● **Extrait du document**:
Dans les pays confrontés à d’autres problèmes, comme le changement climatique, les augmentations des prix des denrées alimentaires ont été catastrophiques. Par exemple, au Liban, « le coût d’un panier alimentaire de base (les besoins alimentaires minimaux par famille et par mois) a grimpé de 351 % » en 2021 par rapport à 2020, toujours selon le PAM.
Si le Nord n’est pas menacé par la famine, les populations de ces pays voient leur niveau de vie fortement mis sous pression car la crise alimentaire mondiale fait également augmenter les prix que les habitants des pays riches doivent payer et prévoir dans leur budget. Aux États-Unis, par exemple, la combinaison d’une forte inflation et d’un ralentissement économique a entraîné une réduction de 3,4 % de la rémunération hebdomadaire moyenne réelle au cours de l’année dernière, selon les données fournies par le Bureau étasunien des statistiques du travail.
La fausse analyse du G7 sur les causes de la crise alimentaire
Voyant s’accentuer la menace d’une aggravation de la crise alimentaire, les ministres des Affaires étrangères du G7 se sont réunis du 12 au 14 mai pour enfin se pencher sur cette question urgente. Ils ont publié une déclaration le 13 mai, exprimant leur « profonde inquiétude » face à l’insécurité alimentaire croissante, tout en soulignant dès le lendemain que « le monde est aujourd’hui confronté à une aggravation de l’insécurité alimentaire et de la malnutrition […] alors que 43 millions de personnes étaient déjà au bord de la famine ».
Mais le G7 a prétendu à tort que cette crise alimentaire était principalement due au fait que « la Russie bloque les voies d’exportation des céréales à partir de l’Ukraine ». Selon la ministre des Affaires étrangères canadienne, Mélanie Joly : « Nous devons faire en sorte que ces céréales soient expédiées partout dans le monde, sinon, des millions de personnes seront confrontées à la famine ».
Sanctions et crise alimentaire mondiale
Cette déclaration du G7 a délibérément déformé la vision que l’on peut avoir de la crise alimentaire mondiale actuelle. Au lieu de tenter de résoudre cette crise, les États-Unis et le reste du G7 en ont profité pour rajouter une couche de leur propagande sur la guerre en Ukraine.
S’il est certain que les restrictions à l’exportation de l’Ukraine aggravent le problème alimentaire mondial, elles n’en sont pas les principales responsables. Les sanctions occidentales imposées aux exportations russes contribuent bien plus à l’aggravation de la situation.

● **Consignes des exercices**:
[A] Résumez en deux phrases l'extrait sur la crise alimentaire mondiale.
[B] Poursuivez l'extrait sur la crise alimentaire mondiale à partir de sa dernière phrase.
Le matériel ci-dessous provient d'une autre source.

● **Données fournies**:

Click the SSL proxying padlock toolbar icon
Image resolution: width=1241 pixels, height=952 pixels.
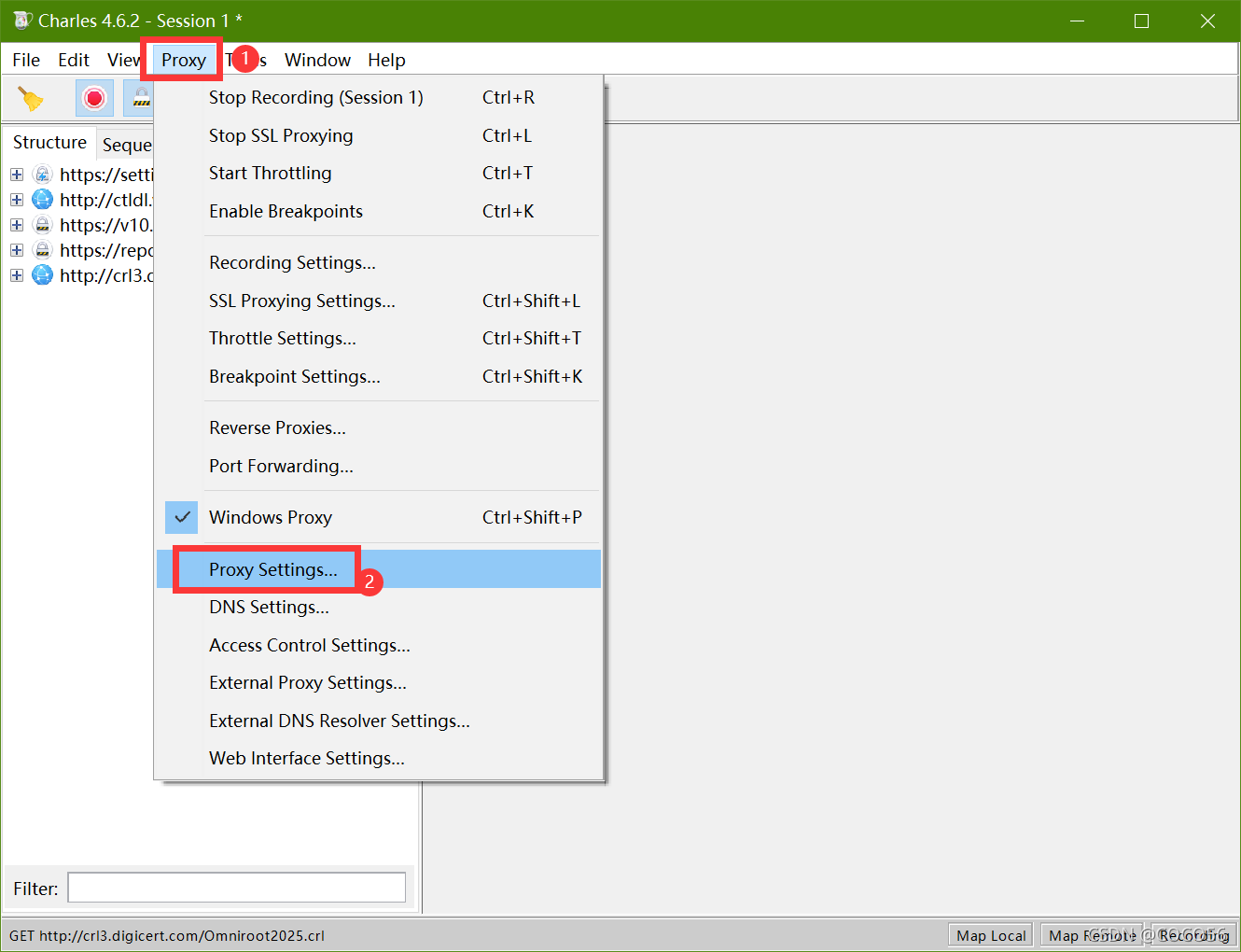click(138, 98)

● **Corrigé des exercices**:
[A] La hausse des prix alimentaires frappe durement des pays comme le Liban, où le coût d'un panier alimentaire de base a grimpé de 351 % en 2021, et elle pèse aussi sur le niveau de vie des pays riches comme les États-Unis. Le G7 a attribué à tort la crise principalement au blocage russe des exportations de céréales ukrainiennes, alors que les sanctions occidentales imposées aux exportations russes contribuent bien plus à son aggravation.

[B]
Premièrement, la Russie exporte considérablement plus de produits alimentaires essentiels et d’autres produits que l’Ukraine. La Russie est le premier exportateur mondial de blé au monde. Sa part dans les exportations mondiales est près de trois fois supérieure à celle de l’Ukraine, 18 % contre 7 %.
Deuxièmement, et c’est encore plus important, il y le problème des engrais. La Russie est le plus gros exportateur d’engrais au monde, et le Belarus, qui fait également l’objet de sanctions occidentales, en est aussi un fournisseur important. Ensemble, ces deux pays assurent plus de 20 pour cent de l’approvisionnement mondial en la matière. Les prix des engrais étaient déjà en hausse avant la guerre en Ukraine en raison des prix élevés des carburants (la production d’engrais est fortement tributaire du gaz naturel), mais les sanctions imposées par l’Occident, qui empêchent la Russie d’exporter des engrais, ont aggravé la situation.
David Laborde, chercheur principal à l’Institut international de recherche sur les politiques alimentaires, a insisté sur le fait que « la plus grande menace à laquelle le système alimentaire est confronté est la crise du commerce des engrais ». En effet, selon lui, « le blé aura un impact sur quelques pays. Une pénurie d’engrais peut avoir des répercussions sur tous les agriculteurs du monde entier et entraîner une baisse de la production de l’ensemble des aliments, et pas seulement du blé ».
La menace qui pèse sur l’approvisionnement mondial en engrais illustre le fait que les produits énergétiques constituent un intrant essentiel dans pratiquement tous les secteurs économiques. La Russie étant l’un des principaux exportateurs mondiaux de denrées alimentaires et d’énergie, les sanctions prises à son encontre ont un effet inflationniste sur l’ensemble de l’économie mondiale.
Réaction dans les pays du Sud
La situation de l’approvisionnement alimentaire mondial s’est encore aggravée après la réunion du G7 lorsque, le 14 mai, l’Inde, deuxième plus grand producteur de blé au monde, a annoncé qu’elle suspendait ses exportations de blé en raison des pertes de récolte causées par une vague de chaleur intense. En avril déjà, l’Indonésie avait annoncé mettre fin à ses exportations d’huile de palme, dont elle assure 60 % au niveau mondial.
L’arrêt des exportations de blé de l’Inde sera un nouveau coup dur pour les pays du Sud, qui absorbent l’essentiel de ses exportations. En 2021-2022, l’Inde a exporté 7 millions de tonnes de blé, principalement vers des pays asiatiques du Sud tels que le Sri Lanka, l’Indonésie, le Yémen, le Népal, la Malaisie, les Philippines et le Bangladesh. Mais l’Inde s’était auparavant fixé pour objectif de porter ses exportations de blé à 10 millions de tonnes en 2022-2023, dont 3 millions de tonnes de blé à destination de l’Égypte pour la première fois.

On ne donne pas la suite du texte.